Injection of water for pressure maintenance and waterflooding applications is becoming an increasingly important issue. Historically, the total suspended solids of the water were given more consideration rather than the total dissolved solids. The water from injection wells physically sweeps the displaced oil to adjacent production wells. Displacement of the oil is highly affected by many interacting variables. Wettability has been recognized as one of the controlling parameters of the remaining oil-in-place. Brine salinity, oil chemistry, and rock lithology are believed to play a significant role on altering rock wettability. Recent studies highlted that low salinity water can increase oil recovery in carbonate reservoirs.

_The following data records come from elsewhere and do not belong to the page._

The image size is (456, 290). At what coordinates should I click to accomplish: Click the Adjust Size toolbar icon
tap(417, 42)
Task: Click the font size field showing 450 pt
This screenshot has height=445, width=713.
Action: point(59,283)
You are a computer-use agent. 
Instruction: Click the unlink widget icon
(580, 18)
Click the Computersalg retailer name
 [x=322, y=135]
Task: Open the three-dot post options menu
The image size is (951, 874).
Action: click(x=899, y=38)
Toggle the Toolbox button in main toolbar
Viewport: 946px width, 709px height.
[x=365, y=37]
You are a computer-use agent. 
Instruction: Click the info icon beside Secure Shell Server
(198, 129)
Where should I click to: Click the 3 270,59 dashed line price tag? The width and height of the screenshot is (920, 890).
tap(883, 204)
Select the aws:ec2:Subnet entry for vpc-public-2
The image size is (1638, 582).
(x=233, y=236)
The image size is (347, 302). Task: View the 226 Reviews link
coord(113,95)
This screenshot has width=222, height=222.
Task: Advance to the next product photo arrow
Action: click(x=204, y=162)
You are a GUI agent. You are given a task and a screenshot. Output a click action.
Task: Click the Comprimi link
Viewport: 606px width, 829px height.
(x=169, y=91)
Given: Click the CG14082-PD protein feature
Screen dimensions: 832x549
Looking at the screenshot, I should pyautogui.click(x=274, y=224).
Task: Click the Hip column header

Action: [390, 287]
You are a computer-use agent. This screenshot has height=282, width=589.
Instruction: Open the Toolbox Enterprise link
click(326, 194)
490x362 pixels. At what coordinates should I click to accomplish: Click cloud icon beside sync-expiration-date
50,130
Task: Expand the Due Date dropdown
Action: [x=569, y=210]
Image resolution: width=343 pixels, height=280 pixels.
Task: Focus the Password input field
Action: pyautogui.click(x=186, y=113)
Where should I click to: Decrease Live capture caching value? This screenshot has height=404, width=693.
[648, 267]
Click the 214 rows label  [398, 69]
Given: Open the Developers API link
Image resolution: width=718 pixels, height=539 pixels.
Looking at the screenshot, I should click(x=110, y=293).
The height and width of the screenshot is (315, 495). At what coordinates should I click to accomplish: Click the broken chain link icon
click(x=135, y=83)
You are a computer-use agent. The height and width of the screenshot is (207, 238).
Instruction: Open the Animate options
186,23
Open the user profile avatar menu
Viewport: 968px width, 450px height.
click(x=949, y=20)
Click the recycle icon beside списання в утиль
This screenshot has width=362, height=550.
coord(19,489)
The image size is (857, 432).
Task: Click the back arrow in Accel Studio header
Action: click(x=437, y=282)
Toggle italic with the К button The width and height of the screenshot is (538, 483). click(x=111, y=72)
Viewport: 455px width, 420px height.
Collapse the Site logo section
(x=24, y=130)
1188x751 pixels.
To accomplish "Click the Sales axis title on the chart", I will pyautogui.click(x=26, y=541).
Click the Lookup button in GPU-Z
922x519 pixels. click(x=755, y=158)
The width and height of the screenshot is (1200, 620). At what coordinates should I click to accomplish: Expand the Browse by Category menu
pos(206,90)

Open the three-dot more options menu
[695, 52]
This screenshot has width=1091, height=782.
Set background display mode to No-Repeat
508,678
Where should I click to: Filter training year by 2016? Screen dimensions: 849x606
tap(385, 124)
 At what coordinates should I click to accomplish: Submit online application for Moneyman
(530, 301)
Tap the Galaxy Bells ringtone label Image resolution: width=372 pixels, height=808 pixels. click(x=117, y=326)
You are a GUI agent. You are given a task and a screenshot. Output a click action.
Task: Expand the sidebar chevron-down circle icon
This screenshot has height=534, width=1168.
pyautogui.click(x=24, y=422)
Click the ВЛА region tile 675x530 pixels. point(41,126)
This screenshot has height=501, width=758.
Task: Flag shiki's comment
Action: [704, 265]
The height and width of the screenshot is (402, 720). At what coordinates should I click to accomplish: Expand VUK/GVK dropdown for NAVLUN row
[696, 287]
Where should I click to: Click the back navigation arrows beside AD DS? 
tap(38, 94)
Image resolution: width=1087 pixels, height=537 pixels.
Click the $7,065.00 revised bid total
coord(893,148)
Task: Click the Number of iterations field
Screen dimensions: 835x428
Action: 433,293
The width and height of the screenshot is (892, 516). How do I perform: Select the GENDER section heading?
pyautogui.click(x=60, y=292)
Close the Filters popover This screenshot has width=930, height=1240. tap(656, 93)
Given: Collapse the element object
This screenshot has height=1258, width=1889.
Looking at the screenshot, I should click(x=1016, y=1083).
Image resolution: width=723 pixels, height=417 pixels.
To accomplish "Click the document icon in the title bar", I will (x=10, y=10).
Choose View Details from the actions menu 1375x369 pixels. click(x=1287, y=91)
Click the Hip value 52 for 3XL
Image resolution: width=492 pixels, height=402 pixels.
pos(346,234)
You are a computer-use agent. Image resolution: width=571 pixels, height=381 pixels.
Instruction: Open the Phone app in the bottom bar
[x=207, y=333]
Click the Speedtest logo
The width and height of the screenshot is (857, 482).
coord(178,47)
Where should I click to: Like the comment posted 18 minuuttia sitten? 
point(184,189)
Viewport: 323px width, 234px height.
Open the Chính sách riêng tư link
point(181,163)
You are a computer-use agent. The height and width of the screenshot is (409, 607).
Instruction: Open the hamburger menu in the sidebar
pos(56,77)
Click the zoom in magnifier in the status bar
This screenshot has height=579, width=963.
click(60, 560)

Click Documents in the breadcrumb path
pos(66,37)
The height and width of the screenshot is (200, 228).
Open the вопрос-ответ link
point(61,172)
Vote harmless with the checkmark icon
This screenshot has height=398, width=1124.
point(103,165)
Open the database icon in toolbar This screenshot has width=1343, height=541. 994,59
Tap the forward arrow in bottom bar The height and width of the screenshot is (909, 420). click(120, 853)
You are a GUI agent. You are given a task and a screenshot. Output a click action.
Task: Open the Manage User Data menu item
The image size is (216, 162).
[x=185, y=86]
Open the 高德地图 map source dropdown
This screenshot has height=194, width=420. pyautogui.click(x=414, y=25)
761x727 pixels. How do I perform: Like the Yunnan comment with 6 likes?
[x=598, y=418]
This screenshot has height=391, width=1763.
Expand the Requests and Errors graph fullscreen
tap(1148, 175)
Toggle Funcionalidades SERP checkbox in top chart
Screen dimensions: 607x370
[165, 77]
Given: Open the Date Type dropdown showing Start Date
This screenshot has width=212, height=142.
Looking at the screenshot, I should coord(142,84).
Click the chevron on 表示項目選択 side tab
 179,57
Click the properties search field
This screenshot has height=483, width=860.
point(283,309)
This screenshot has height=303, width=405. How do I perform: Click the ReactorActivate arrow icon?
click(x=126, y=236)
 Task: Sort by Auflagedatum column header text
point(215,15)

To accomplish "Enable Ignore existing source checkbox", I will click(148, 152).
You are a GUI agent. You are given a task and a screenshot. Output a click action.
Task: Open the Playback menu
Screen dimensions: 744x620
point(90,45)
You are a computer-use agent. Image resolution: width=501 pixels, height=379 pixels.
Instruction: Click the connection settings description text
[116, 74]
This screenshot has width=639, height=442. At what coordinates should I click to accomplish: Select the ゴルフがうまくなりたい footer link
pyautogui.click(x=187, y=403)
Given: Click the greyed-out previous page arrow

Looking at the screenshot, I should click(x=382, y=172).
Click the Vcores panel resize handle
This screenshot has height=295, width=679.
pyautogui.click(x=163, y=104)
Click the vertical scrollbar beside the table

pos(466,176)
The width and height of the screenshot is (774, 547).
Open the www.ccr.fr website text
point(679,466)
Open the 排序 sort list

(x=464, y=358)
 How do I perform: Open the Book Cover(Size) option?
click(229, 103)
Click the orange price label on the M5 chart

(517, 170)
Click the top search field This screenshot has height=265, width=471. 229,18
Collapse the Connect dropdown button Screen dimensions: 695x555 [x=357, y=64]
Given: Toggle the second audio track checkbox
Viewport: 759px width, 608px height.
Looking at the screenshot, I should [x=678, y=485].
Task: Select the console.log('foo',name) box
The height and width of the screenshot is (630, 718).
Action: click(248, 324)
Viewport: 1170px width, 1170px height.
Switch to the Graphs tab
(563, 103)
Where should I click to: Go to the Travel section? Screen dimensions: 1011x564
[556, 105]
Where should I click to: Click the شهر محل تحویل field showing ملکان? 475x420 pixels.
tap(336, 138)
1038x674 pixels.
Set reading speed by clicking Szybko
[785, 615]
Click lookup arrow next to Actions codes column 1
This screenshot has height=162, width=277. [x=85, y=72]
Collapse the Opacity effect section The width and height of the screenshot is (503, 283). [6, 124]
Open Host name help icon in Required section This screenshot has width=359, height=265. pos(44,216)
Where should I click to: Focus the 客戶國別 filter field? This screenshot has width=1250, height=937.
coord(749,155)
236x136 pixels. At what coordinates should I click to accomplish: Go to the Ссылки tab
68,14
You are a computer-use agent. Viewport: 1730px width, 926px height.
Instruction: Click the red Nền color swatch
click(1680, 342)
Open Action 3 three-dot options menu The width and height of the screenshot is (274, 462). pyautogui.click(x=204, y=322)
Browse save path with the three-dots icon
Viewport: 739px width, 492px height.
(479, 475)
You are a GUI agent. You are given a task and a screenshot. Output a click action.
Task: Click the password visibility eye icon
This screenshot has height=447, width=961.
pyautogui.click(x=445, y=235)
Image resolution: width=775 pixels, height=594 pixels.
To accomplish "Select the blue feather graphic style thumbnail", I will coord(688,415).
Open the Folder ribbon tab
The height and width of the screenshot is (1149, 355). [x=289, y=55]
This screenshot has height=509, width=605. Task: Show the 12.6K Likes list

This paper highlights extensive wettability studies to determine the optimum brine salinity, which results in higher oil recovery. Contact angle and Amott imbibition methods are considered as the most common methods to measure the preferential affinity of reservoir rocks. Crude oil, formation core samples (dolomite, and calcite), and synthetic brines from Middle East (formation, aquifer, and seawater) are used to evaluate wettability quantitatively, and qualitatively. All experiments were conducted at high pressure (up to 2,000 psia), and elevated temperature (up to 270°F).
Contact angle decreased with pressure, and temperature upto 194°F. The optimum salinity is found that can enhance the rock wettability toward water-wet. Currently, there is confusion concerning the optimum brine salinity for injection wells. The results of this study give a new insight on the optimum salinity and provide better understanding of some wettability challenges in carbonate reservoirs.